▸ WHAT IS EXPECTED
Report every line of the listing below in which the string "Toggle" occurs.

━━━━━━━━━━

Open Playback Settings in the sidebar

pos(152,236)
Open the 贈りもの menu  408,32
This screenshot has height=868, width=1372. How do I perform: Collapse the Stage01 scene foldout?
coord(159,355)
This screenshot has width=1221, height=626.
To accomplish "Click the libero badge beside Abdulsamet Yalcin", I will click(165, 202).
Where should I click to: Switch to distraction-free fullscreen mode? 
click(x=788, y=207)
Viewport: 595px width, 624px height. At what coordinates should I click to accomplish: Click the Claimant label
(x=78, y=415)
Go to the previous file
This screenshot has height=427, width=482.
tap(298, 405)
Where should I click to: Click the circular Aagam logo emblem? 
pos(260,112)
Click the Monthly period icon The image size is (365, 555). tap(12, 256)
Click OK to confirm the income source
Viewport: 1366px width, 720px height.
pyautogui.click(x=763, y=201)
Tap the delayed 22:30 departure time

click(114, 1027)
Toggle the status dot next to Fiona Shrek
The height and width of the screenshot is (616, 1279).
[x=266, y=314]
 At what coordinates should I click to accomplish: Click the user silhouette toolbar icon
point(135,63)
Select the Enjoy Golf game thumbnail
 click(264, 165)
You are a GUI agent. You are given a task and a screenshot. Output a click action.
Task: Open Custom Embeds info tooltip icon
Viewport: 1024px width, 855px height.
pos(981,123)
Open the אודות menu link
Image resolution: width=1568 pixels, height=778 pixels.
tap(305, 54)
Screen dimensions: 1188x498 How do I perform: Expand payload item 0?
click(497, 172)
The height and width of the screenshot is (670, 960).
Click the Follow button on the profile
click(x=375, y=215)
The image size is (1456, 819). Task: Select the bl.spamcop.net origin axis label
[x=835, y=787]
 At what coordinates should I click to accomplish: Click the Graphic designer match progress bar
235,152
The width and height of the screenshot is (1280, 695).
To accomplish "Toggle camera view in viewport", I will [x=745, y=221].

━━━━━━━━━━

▸ RESULT FOR THIS EXERCISE
Toggle the status dot next to Fiona Shrek
To accomplish "Toggle camera view in viewport", I will [x=745, y=221].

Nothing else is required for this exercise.